Dans l’entreprise, aujourd’hui, il ne se passe pas une journée sans qu’un cadre n’ait à effectuer l’estimation de quelque chose :
au service commercial, on désirera avoir une idée des ventes possibles pour les trois mois à venir ;
au bureau des méthodes, on procédera à l’évaluation du temps de montage d’un ensemble complexe ;
au bureau des devis, on établira une offre, exprimée en temps et en valeur ;
au service des achats, on bâtira un plan d’approvisionnement et de stockage pour couvrir les besoins en matières et composants des périodes à venir ;
par ailleurs, on devra évaluer les investissements en matériels, les plans d’embauche ou de licenciement nécessaires à la réalisation d’un programme envisagé par la direction ;
etc.
Notons, également, que la prévision se situe en amont des techniques de calcul des besoins. À ce titre, elle est une étape incontournable dans la préparation des plans d’approvisionnement et des plans de charge des entreprises industrielles afin d’optimiser les flux. La prévision est notamment indispensable dans l’élaboration des méthodes d’ordonnancement telles que le MRP2 (management des ressources de production).

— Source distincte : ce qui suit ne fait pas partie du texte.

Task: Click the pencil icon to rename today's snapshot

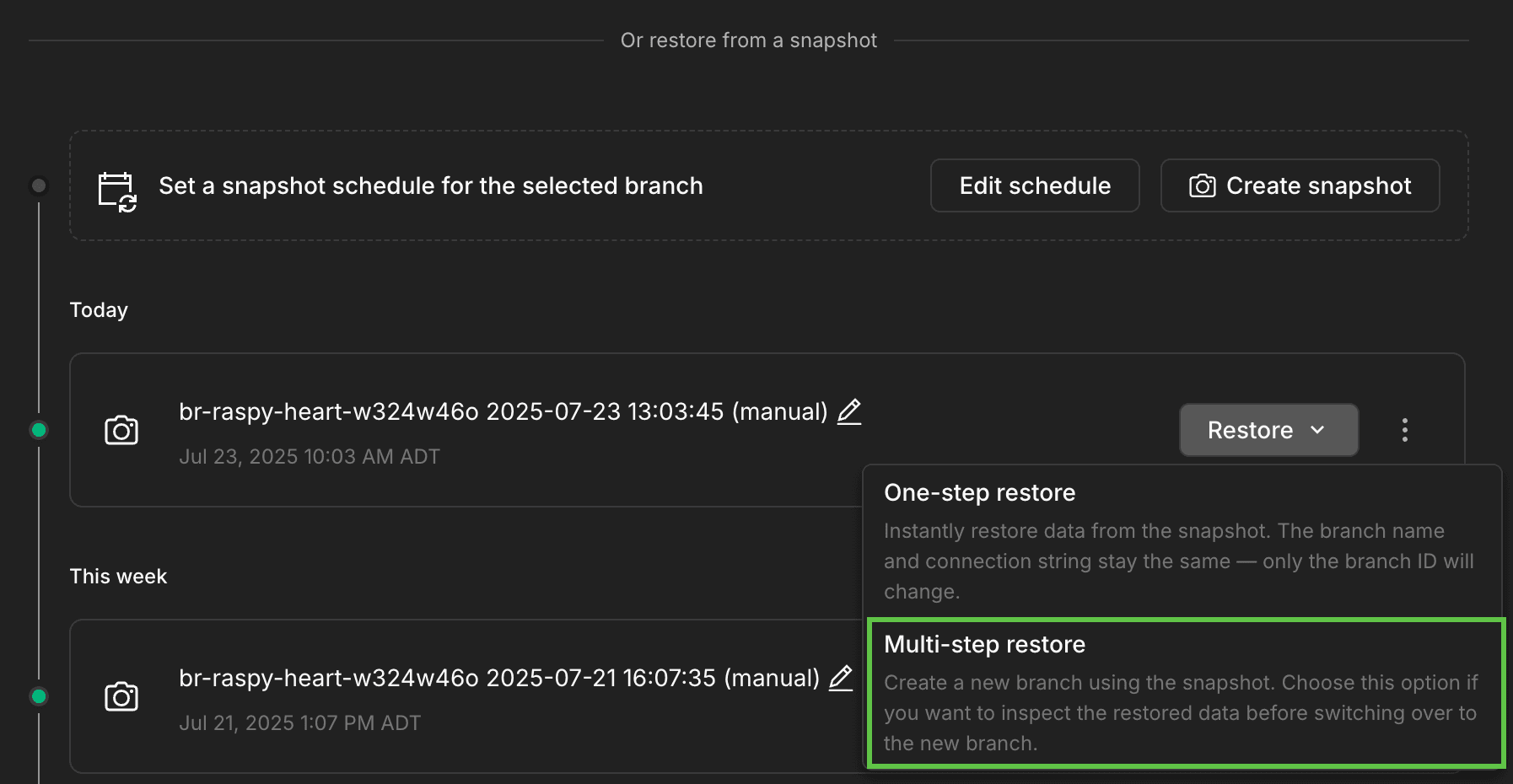Action: 850,411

Malgré les difficultés, toutes ces actions doivent être conduites avec un minimum de risque d’erreur ; en effet, les conséquences des défauts en matière d’estimation prévisionnelle peuvent être graves voire dramatiques pour le fonctionnement de l’entreprise.
Par exemple, lors de l’élaboration d’un devis constituant la base d’une offre à un client, une sous-estimation du temps et du coût entraînera une perte après réalisation mais une surestimation risquera de vous ôter toute compétitivité. De même dans l’établissement d’un plan d’approvisionnement, une prévision trop forte des consommations futures engendrera un stock, alors qu’une prévision trop faible pourra se traduire par des ruptures dans l’avenir. Au niveau du management général, les erreurs de prévision dans la mise en place des infrastruc-tures et des plans d’embauche ou de licenciement du personnel risquent d’orienter l’entreprise dans la mauvaise direction pour les cinq à dix ans à venir.
Ajoutons que ce problème devient de nos jours de plus en plus délicat car ce contexte industriel et économique fait que nous sommes plongés dans un univers aléatoire ou rien n’est acquis même lorsque les facteurs influents semblent connus et maîtrisés.